Failed by design

I recently wrote about an Indian nuclear submarine that had to be decommissioned for 10 months because someone failed to properly close a hatch. Or more accurately because someone failed to build in a mechanism that would prevent someone unknowingly submerging it with an open hatch.

Far more seriously, but on a similar note, last weekend in Hawaii, residents and visitors received texts telling them that the island was about to come under missile attack and that they should take cover. It turned out that a government employee accidentally hit the wrong button thereby unleashing an emergency communications protocol that warned of impending danger. It took a whole 38 minutes for them to notify the population that this had been a false alarm.
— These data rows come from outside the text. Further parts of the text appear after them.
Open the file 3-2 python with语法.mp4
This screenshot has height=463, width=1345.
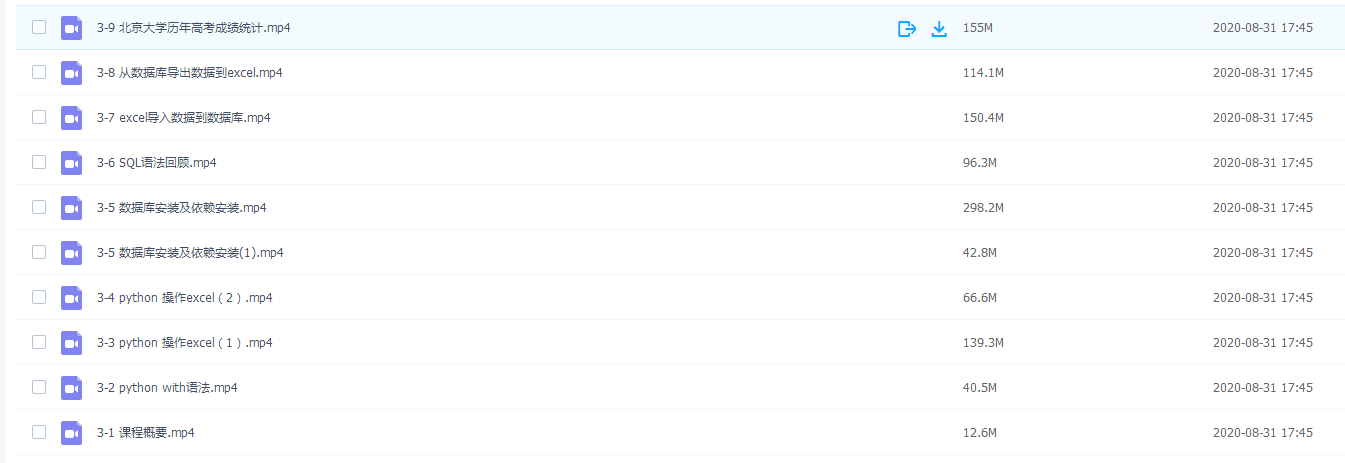coord(167,388)
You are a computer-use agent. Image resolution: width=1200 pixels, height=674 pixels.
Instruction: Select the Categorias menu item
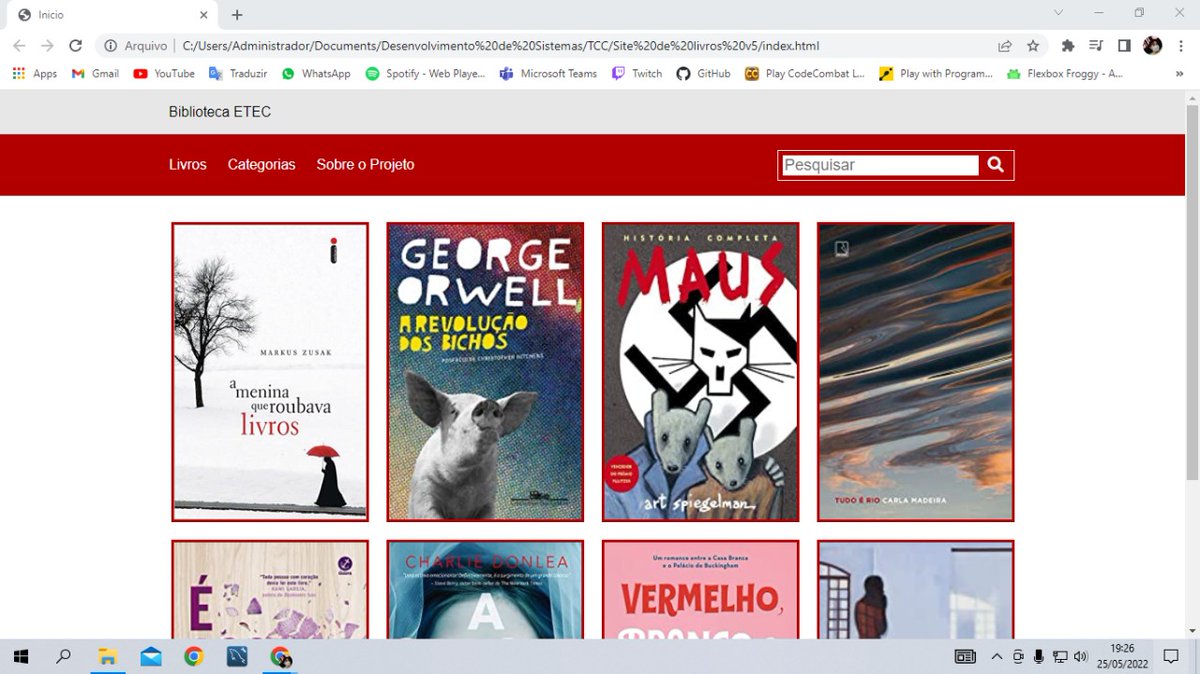(261, 165)
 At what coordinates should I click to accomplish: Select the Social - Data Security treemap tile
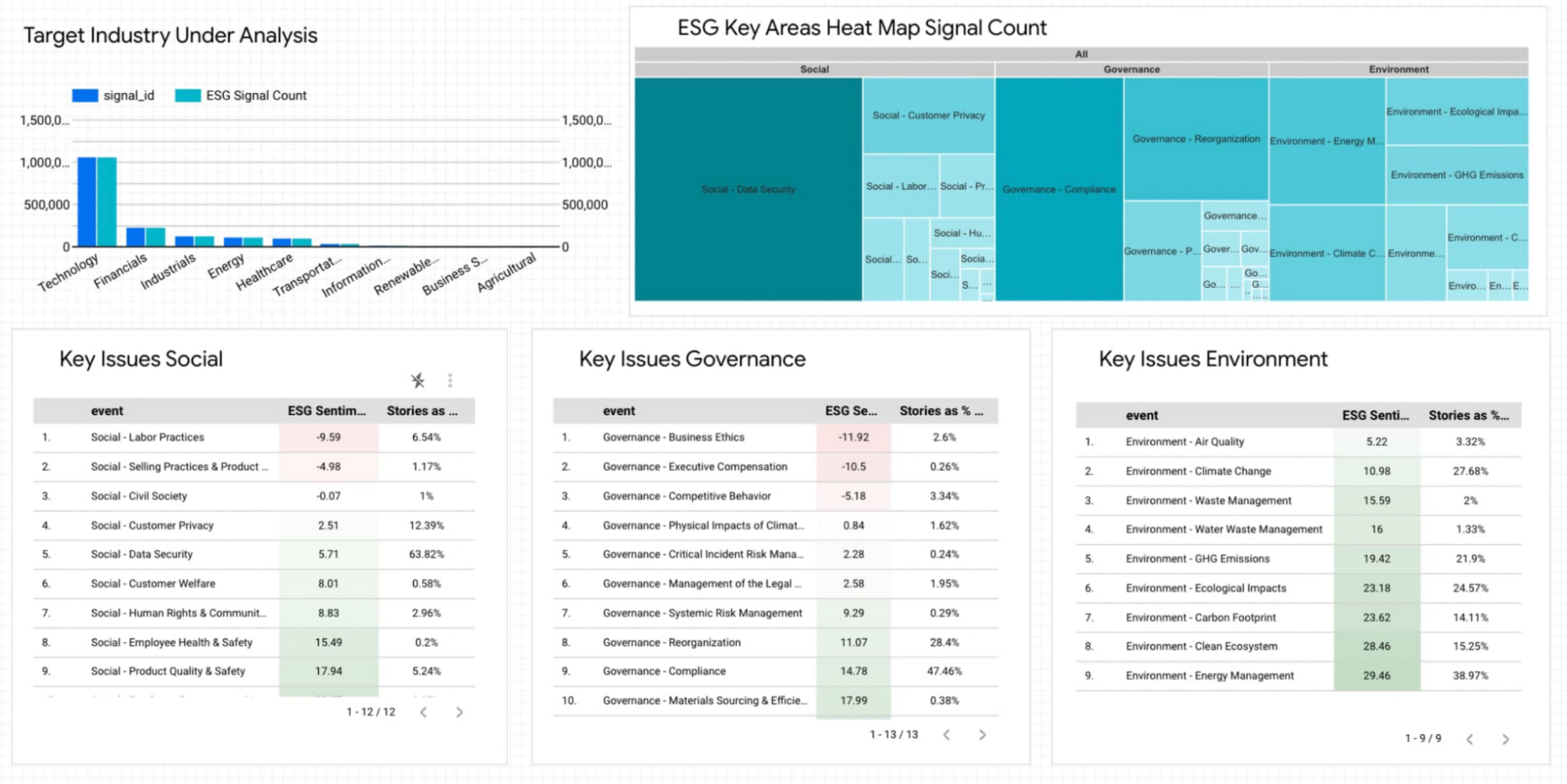[748, 189]
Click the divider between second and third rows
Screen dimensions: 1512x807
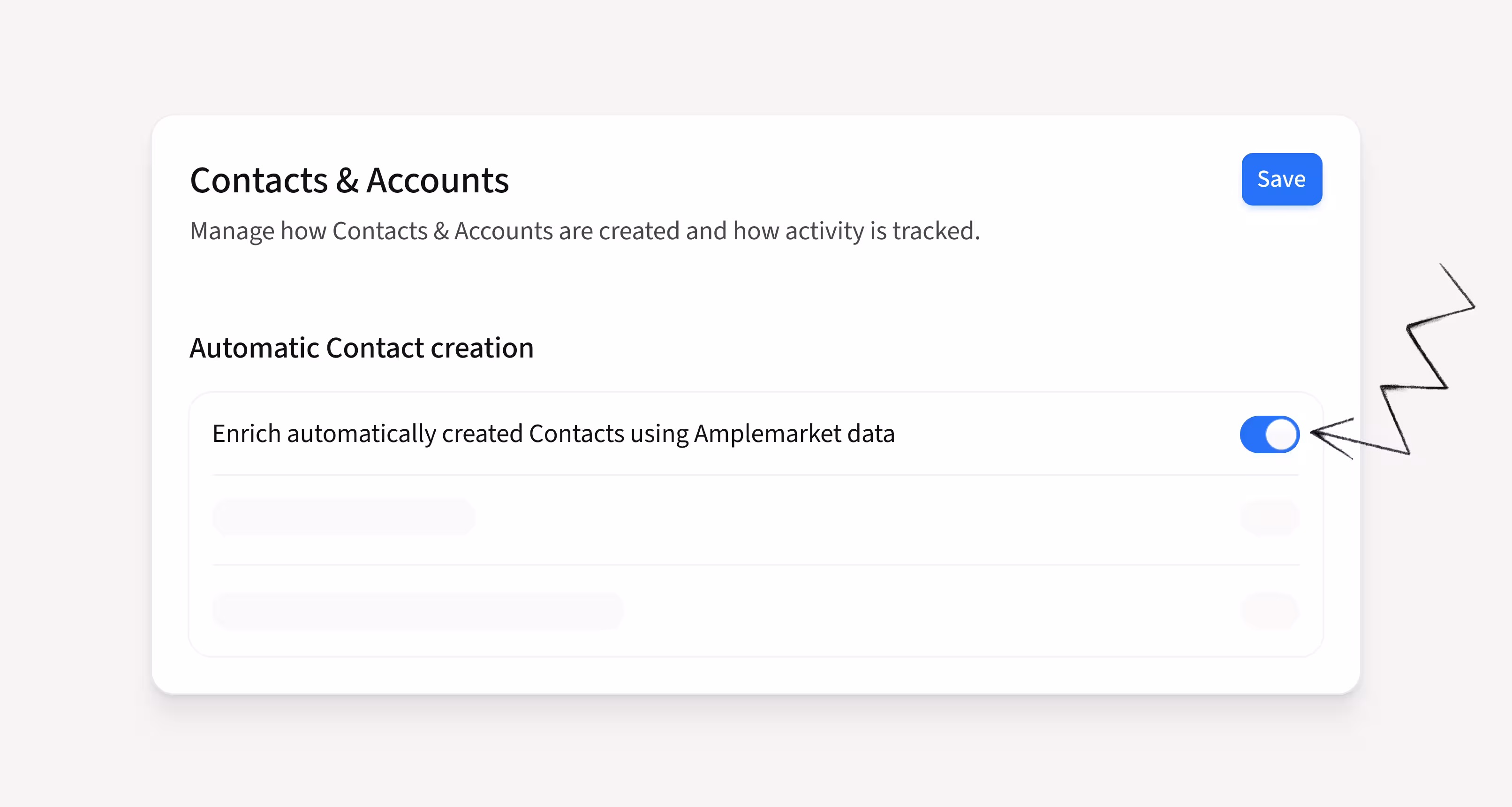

During that time people did all they could to prepare. That included a father having to decide which of his children he would go and rescue on the basis that he didn’t have time to rescue all of them. A heartbreaking story that has potential longer term consequences as the “abandoned” kids ask themselves why they weren’t the ones he chose to rescue.

Even more worryingly, the text message was a small part of a wider warning system that unleashed a series of communications protocols. In a world where there is heightened tension with North Korea and Russia, it’s really not good having people in a position to take retaliatory action given the impression that the US is under attack.

This NYTimes article on the reasons why a South Korean passenger jet was inadvertently shot down by the Russians in the 1980s makes chilling reading. It’s really not that far-fetched to assume that someone might think they were doing the right thing by unleashing a “fire and fury” response to what has all the hallmarks of an act of war.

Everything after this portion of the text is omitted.